When compaction triggers
Two triggers; for a tool-centric agent the cheap one dominates:
- The deterministic reducers (tool-result retention, sliding window) run on every assembly — they're free, so they're never gated.
- Expensive summarization fires only when the verbatim tail exceeds the working budget — a cost knob set well below the model ceiling, since every context token is re-billed every turn. Default working budget ~25–50K tokens; hard ceiling ~70–75% of the model window as the never-exceed guard that approximate token-counting's safety margin protects.
Memory per gen_statem
Text content lives in refc binaries: anything over 64 bytes (essentially every
message) goes to the shared binary heap as a ref-counted binary, so the process
heap holds a ~56-byte pointer, not the bytes. The dominant cost is binary, and if
the working set is kept as a ReqLLM.Context of message structs (not a
pre-concatenated prompt string), the same binaries are shared between the message
list and the assembled context rather than duplicated.

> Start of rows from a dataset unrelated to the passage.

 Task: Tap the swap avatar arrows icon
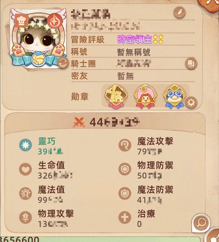coord(63,63)
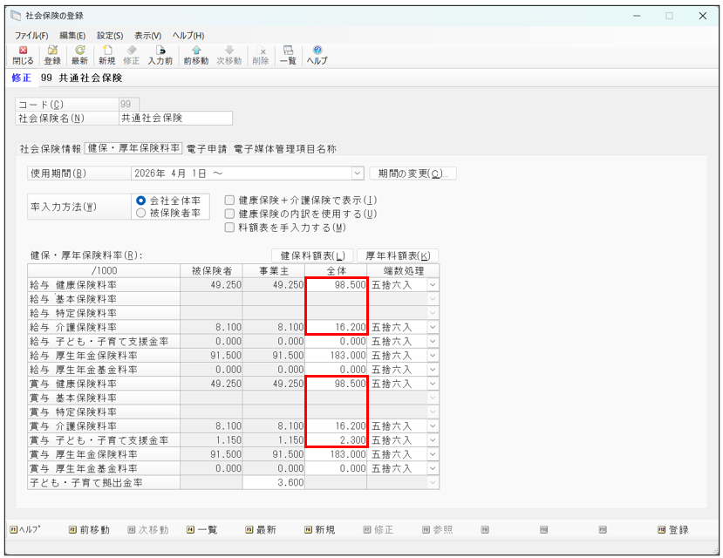The width and height of the screenshot is (723, 558).
Task: Select the 被保険者率 radio button
Action: point(140,213)
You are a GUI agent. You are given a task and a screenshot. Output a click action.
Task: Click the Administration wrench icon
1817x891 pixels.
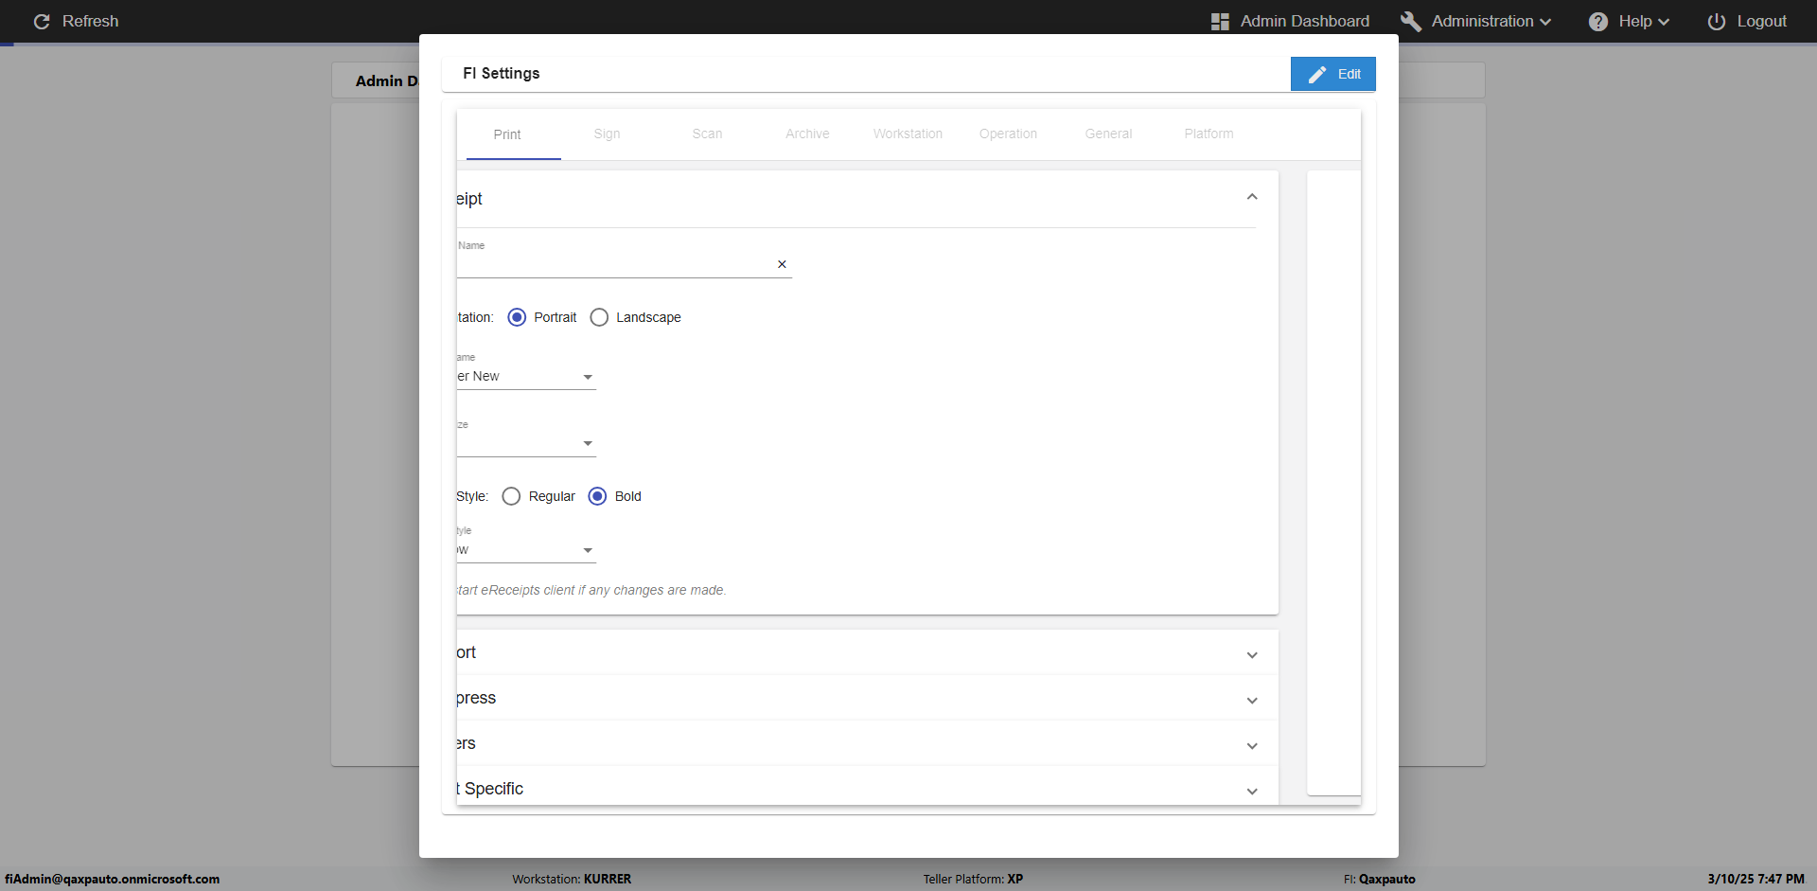click(1411, 21)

For a ~32K-token chat working set (~160 messages):
| Component | ≈ size |
|---|---|
| Text binaries (refc, shared heap) | ~128 KB |
| Struct skeletons (~160 × ~300 B) | ~50 KB |
fsm_state + gen_statem baseline | ~5–10 KB |
| Live data | ~180 KB |
Typical 150–250 KB for an active chat agent. Between GC sweeps RSS runs ~1.5–2×, so budget ~300–400 KB. Tool-heavy with a few large recent results still in full (say 3 × 6K tokens before they age out) adds ~70 KB plus cheap stubs → ~300–600 KB.
Scaling sanity check (text isn't shared across conversations, so it's linear in the active set):
| Active agents | ≈ memory |
|---|---|
| 1,000 | ~200 MB |
| 10,000 | ~2 GB |
Which is exactly why eviction to the log earns its keep, and why footprint must stay flat in length.

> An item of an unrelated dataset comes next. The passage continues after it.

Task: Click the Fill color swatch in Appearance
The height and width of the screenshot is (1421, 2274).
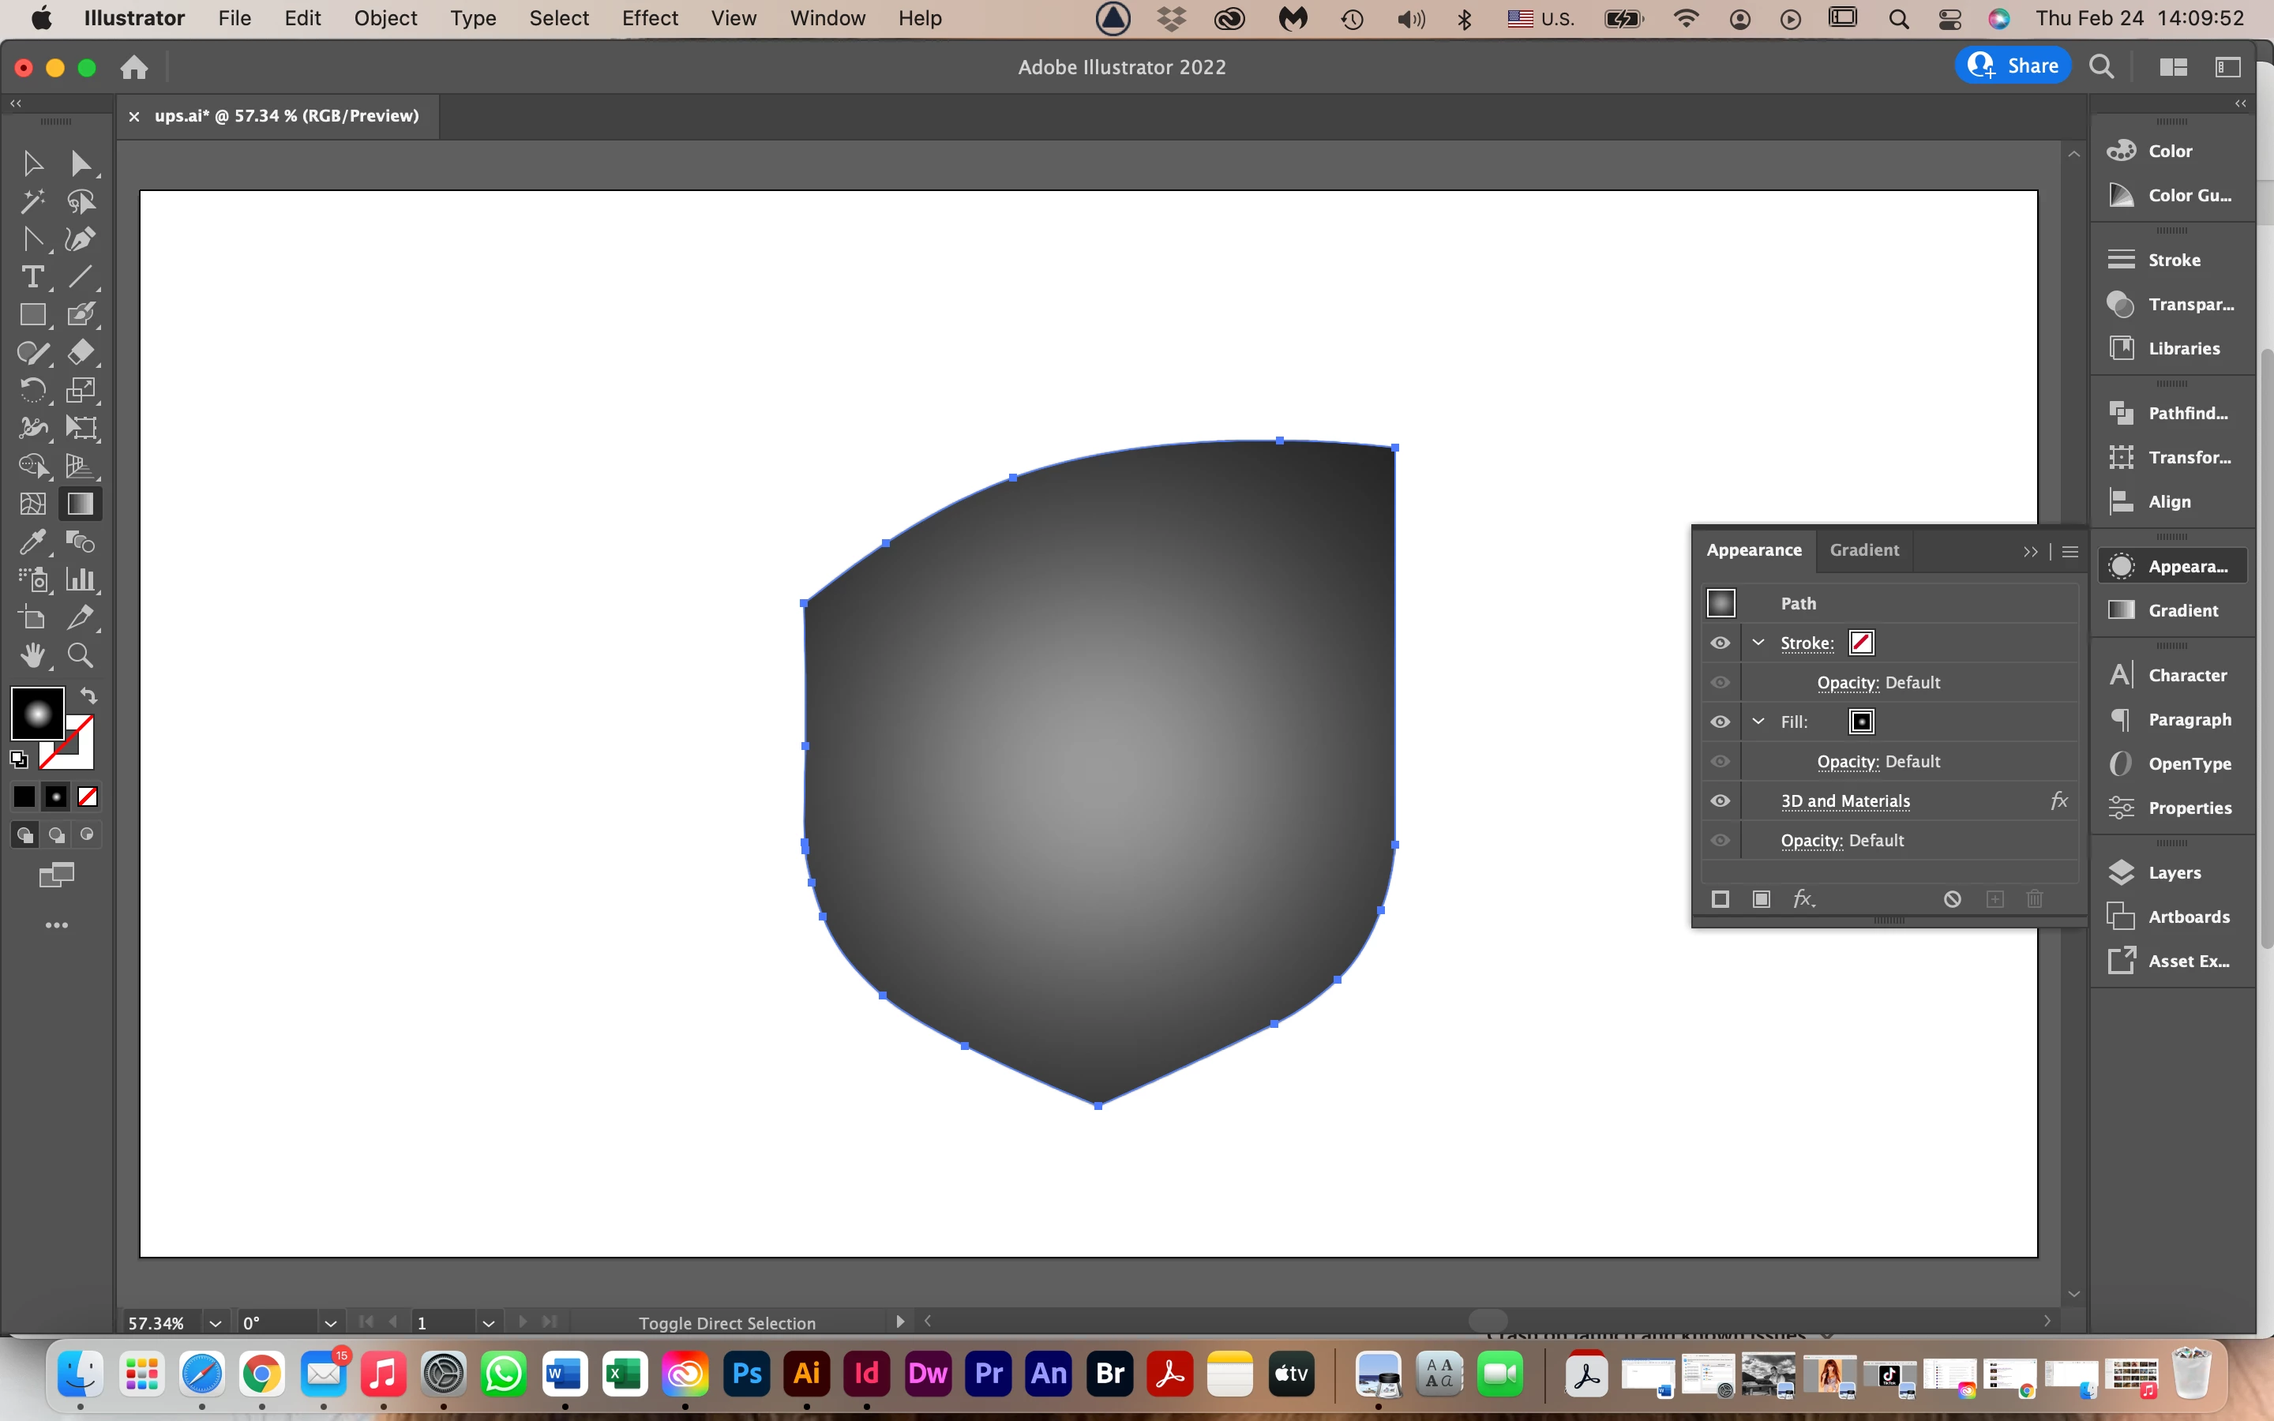Action: [x=1861, y=722]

Constraints this imposes (honor from day one)
- Keep the working set as
ReqLLM.Context, never a concatenated prompt string. Concatenating doubles the footprint and breaks binary sharing. - Keep the in-memory message struct lean. Per-turn usage, latency, and audit go
to
model_callson disk, not into the in-memory struct — otherwise every process carries data only the debugger wants. - Hibernate before evicting. See
01— hibernate compacts the heap for agents parked inawaiting_input; full idle terminates and persists to the log.